Cywilne ofiary wojny na Ukrainie
Konflikt na wschodniej Ukrainie uderza w ludność cywilną. Kosztował on już życie blisko 10 tysięcy osób, w tym żołnierzy i cywilów. W miastach panuje chaos, bieda i brak dostępu do lekarzy.
Na wschodniej Ukrainie ludność cywilna płaci wysoką cenę za interesy geopolityczne. Brakuje dostaw prądu, wody i gazu. W bardzo wielu miejscowościach nie ma dostępu do lekarzy. Ludźmi opiekują się kapłani, choć jest ich niewielu. Życie w realiach konfliktu zbrojnego jest bardzo ciężkie – oprócz braków w zaopatrzeniu, ludzie nie mogą się swobodnie przemieszczać, bo wiele miejsc jest zaminowanych. W strefie, która jest celem ostrzałów artyleryjskich, ludzie śpią w piwnicach i nie są pewni jutra.
Doktor Piotr Gawryszczak, który właśnie wrócił z Ukrainy relacjonuje, że na zachodniej Ukrainie ludzie starają się żyć normalnie a o konflikcie przypominają sobie, gdy na przykład ktoś zginie w tej wojnie.
– Wielu Ukraińców zadaje pytanie o celowość tej wojny, mówią, że to jakaś dziwna wojna, że tak naprawdę tutaj chodzi tylko o pieniądze. Nawet opowiadano mi, że wielu tych tych dobrowolców, którzy w pierwszym roku poszli na front w Donbasie wyraża się teraz, że dzisiaj nie zgłosiliby się na ochotnika – na tę wojnę – tym bardziej, że mówią także o tym, że państwo w żaden sposób nie wspiera tych, którzy np. zostali okaleczenie, ranni, nie mają z czego żyć – mówi politolog dr Piotr Gawryszczak
Doktor Piotr Gawryszczak wskazuje też na rozczarowanie mieszkańców Ukrainy swoimi obecnymi władzami.
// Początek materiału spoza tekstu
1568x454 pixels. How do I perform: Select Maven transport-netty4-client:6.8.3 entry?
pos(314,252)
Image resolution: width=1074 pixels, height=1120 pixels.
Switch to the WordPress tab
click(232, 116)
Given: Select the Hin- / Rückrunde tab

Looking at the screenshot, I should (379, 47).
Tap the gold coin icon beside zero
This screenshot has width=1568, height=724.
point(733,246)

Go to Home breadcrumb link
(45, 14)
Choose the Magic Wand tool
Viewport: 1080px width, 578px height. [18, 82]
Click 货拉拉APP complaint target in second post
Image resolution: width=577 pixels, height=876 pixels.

– Mówią o tym, że ich prezydent, który bardzo dużo obiecał, tak naprawdę ma swoje zakłady przemysłowe w Rosji. Z korupcją nie robi nic, ona jest tam obecna wszędzie.[…] Ukraińcy mówią, że jeśli to była by wojna o niepodległość, to wszyscy powinni na tę wojnę pójść, natomiast tam nie ma takiego powszechnego przekonania, że ta wojna jest o niezależność – podkreśla dr Piotr Gawryszczak.
Klucz do rozwiązania konfliktu na Ukrainie leży w gestii mocarstw. Tymczasem ludzie na Ukrainie potrzebują opieki duchowej stąd apele księży biskupów na Ukrainie do polskich księży, aby przyjeżdżali i pomagali duszpastersko. Są miasta nawet stutysięczne, które nie mają kapłana.